There was nothing in the 90’s and 2000’s that shook my belief that progress moves perpetually forward. Even 9/11 and the rise of Islamic terrorism seemed like minor bumps, the last hurrah of atavistic minds that were unable to cope with the newfound freedoms of Muslim countries.

But this year has shown us something entirely different. It’s not a crazy few fighting progress and the rest of mankind, it is a majority of voters in the countries we look up to as the beacons of democracy, such as the US, UK, France or The Netherlands, taking up extreme political views, or at least condoning them, and bringing them into the mainstream.

You can think and speak all you want about migration without dehumanizing the immigrants themselves. You can criticize the EU’s border policies without normalizing full-blown racism in mainstream media, such as the Sun did in April last year on a piece where, among other hate-filled comments, it addressed refugees as “cockroaches”.

This brings me to empathy, or the lack thereof. For all the troubles we’ve faced, from wars to terrorist bombings to economic crises, I truly believed each of us would come out of it with greater empathy for other humans. That cheap travel and the internet would give us the ability our parents lacked of engaging and understanding people from other races and creeds. That if you spot a nervous darker-skinned passenger on the plane your first assumption is that he’s just as nervous of flying as you are, not that he’s readying to blow himself up.

I believe that most of the people that might read this or my Twitter feed will feel the same way. Those of us who work at or with multinationals, travel frequently and speak good enough English feel a sense of enlightment and understanding of our peers at other countries. We even feel superiorly prepared to connect across languages and cultures, whether it’s arguing Ronaldo is better than Messi with your driver in Angola or discussing with your Turkish professor the unreasonable pressure to publish put by universities on its faculty.

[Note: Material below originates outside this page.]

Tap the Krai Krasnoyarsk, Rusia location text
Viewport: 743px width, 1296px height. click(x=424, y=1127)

But we got trapped in our own echo chamber, even before the rise of social media. We were aiming at greater commonality with other countries and cultures while losing it to others closer to home. We replaced local economic elites with global cultural ones. Social media did not create anti-globalization, it just gave voice to the disenfranchised masses who had never felt part of a globalized world in the first place. They’re connected enough, through TV and social media, to see the world changing around them but not involved enough to feel nothing but fear from it.

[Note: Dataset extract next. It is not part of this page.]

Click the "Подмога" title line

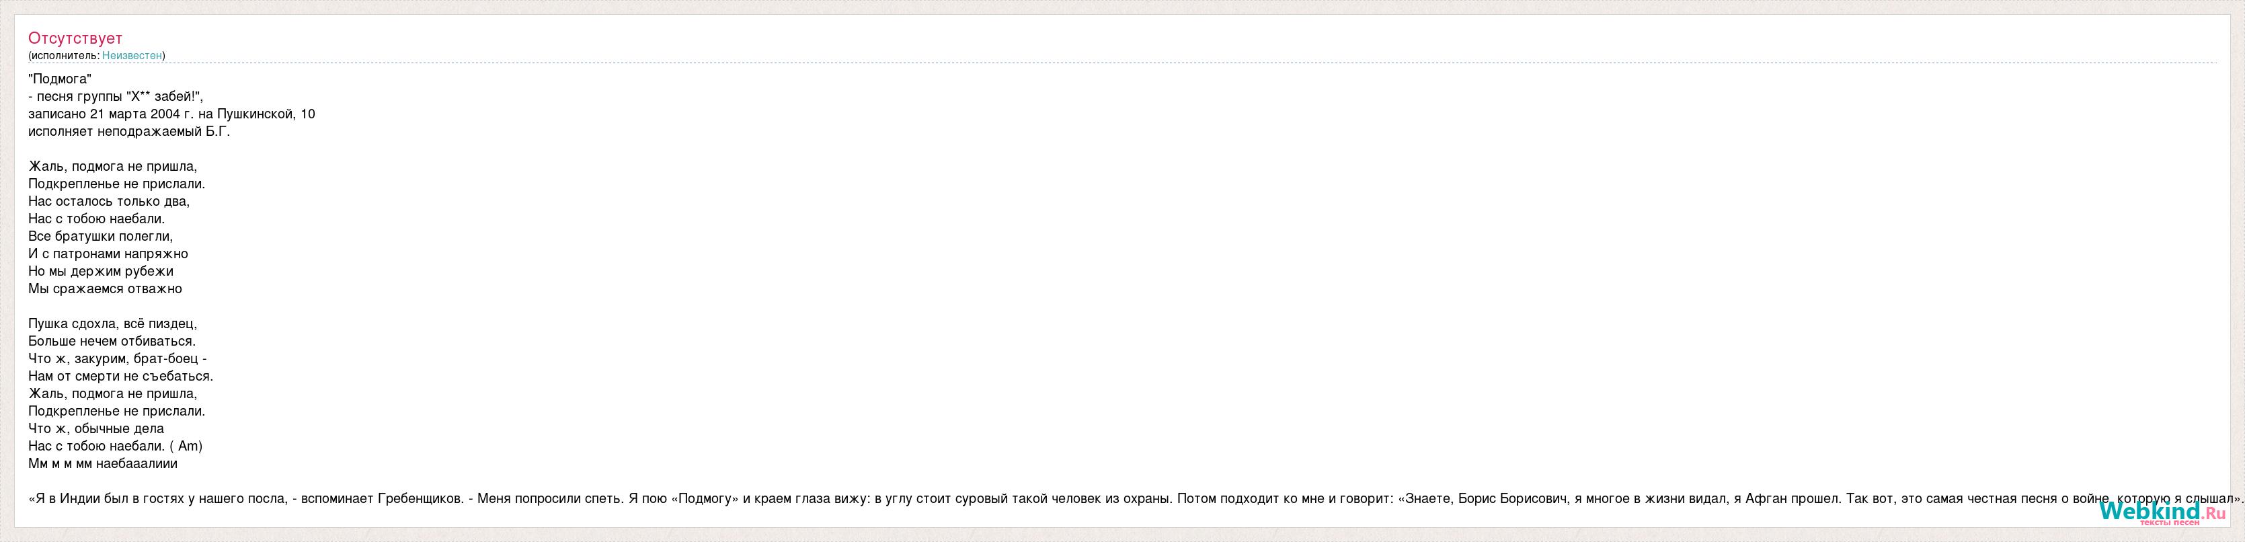pyautogui.click(x=59, y=79)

So to put it in the most clichéd way as possible, we need to go back-to-basics and retake the pulse of our individual countries and communities. “Country first” is not just a worn-out slogan from an opportunist politician, it’s a genuine longing of a significant part of the population that should be heard and understood, and not immediately dismissed as ignorant or racist.

Each of us that believes global trade and freedom of movement to be some of mankind’s greatest achievements has the responsibility to hear those who don’t see the same way and compromise on policies that might work against our own views. Better that than leave the field open for self-serving populists that package a rightful fear of change with an irrational fear of “the other”. And we should all be painfully aware of the horrors that may come if we let that happen.